On September 16, CDC and DoD released an interim playbook alongside a Department of Health and Human Services (HHS) and DoD strategy memo that both seeks to explain how the federal government, through Operation Warp Speed, is preparing to distribute vaccines to the states, especially right after FDA approval when supplies will be limited.
The biggest outstanding question is who will receive early access to the vaccine post-FDA approval when supplies are expected to be limited. According to the CDC’s current plan, healthcare personnel (e.g. employees at hospitals, healthcare facilities, long-term care facilities, pharmacies, EMS, etc.) will receive first priority in Phase 1a, followed by essential workers, those with high-risk medical conditions, and adults over 65 in Phase 1b. CDC estimates that these populations combined is up to 250 million Americans – more than 2/3 of the total population. So, looking past the estimated 17-20 million healthcare workers eligible for the vaccine in Phase 1a, there are still many decisions to be made on the federal and local level about prioritizing populations within Phase 1b and who gets to make those rulings.

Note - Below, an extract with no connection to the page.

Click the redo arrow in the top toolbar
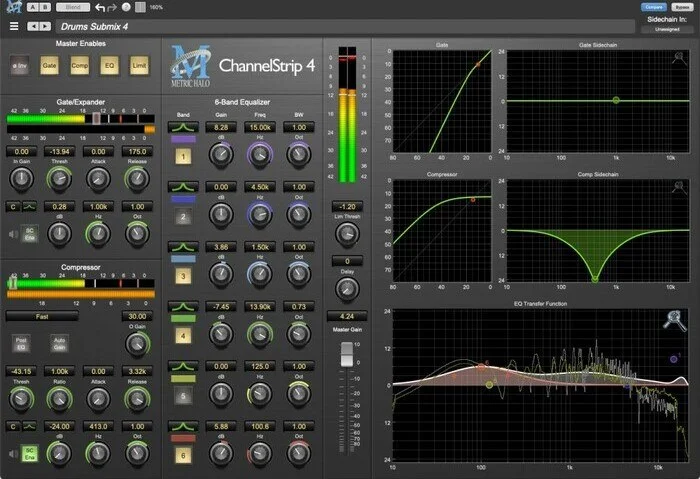The width and height of the screenshot is (700, 479). tap(112, 7)
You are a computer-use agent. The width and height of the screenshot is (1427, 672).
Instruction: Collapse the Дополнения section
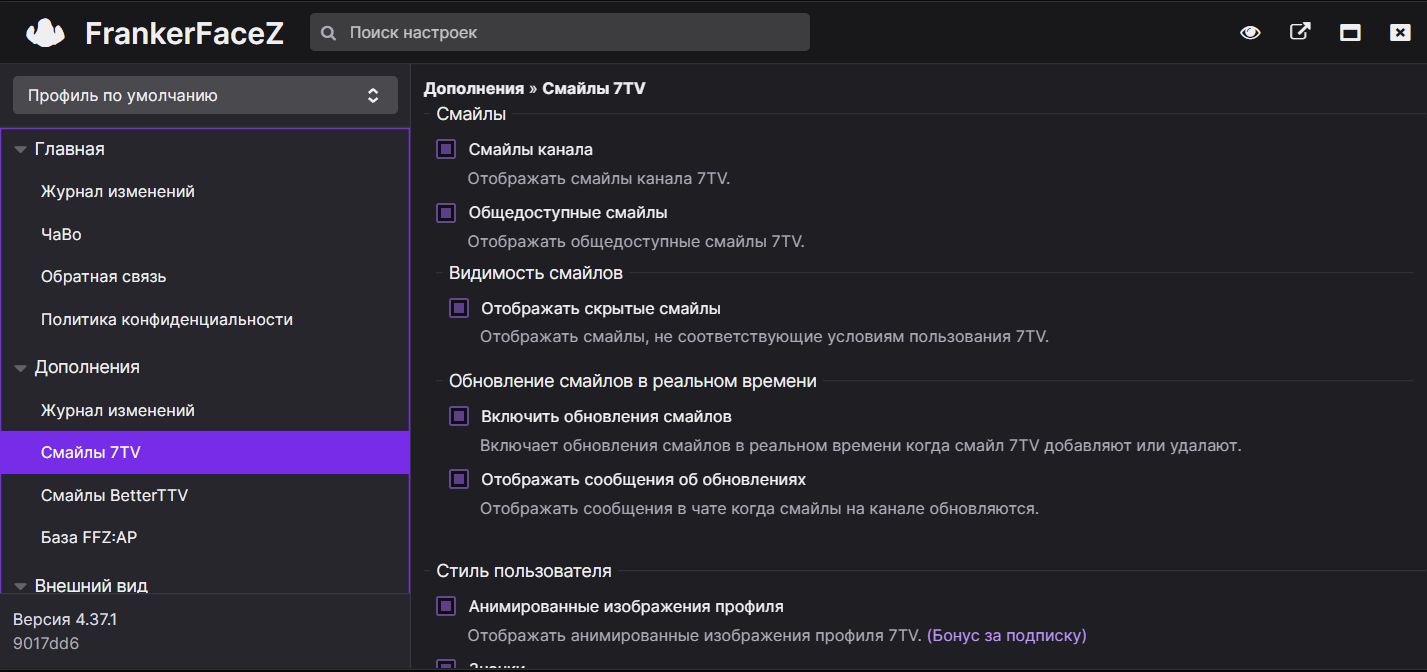pyautogui.click(x=18, y=367)
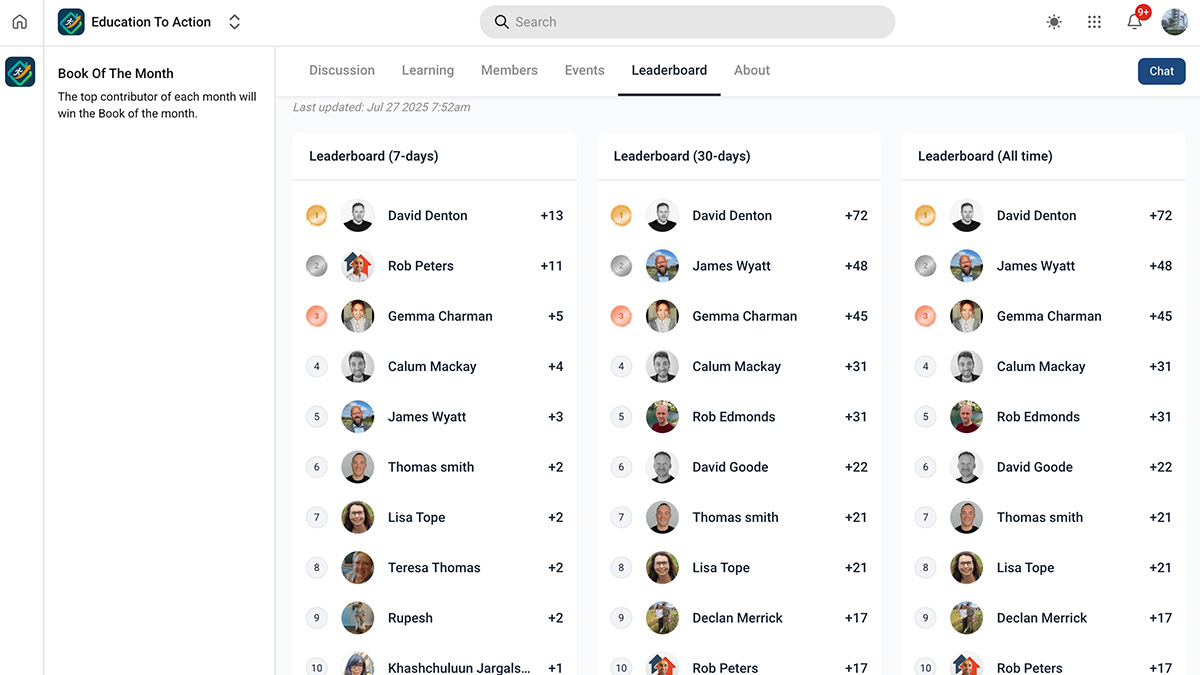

Alongside these decisions is the question of how to most effectively address the extreme health inequities from COVID-19 where minority populations across the country are getting sick and dying at disproportionate rates to whites. Thankfully, CDC and state health departments are thinking about this carefully as it relates to vaccine distribution. And because minorities can make up large percentages of sectors within healthcare workers, essential workers, and those with high-risk medical conditions, many within minority populations are already incorporated into Phase 1 vaccine access.
The good news is that despite the many unknowns, states have lengthy experience in effectively distributing routine and seasonal flu vaccines and can draw on lessons learned from their 2009 H1N1 pandemic vaccine response plans. In fact, Massachusetts has one of the highest rates of vaccinations in the country. Looking forward to when a vaccine is ready, we can expect, that despite the many uncertainties, this experience, lessons learned, and existing vaccine systems at the state level will greatly benefit early distribution and help us prevent further COVID-19 infections to ultimately reach population immunity faster.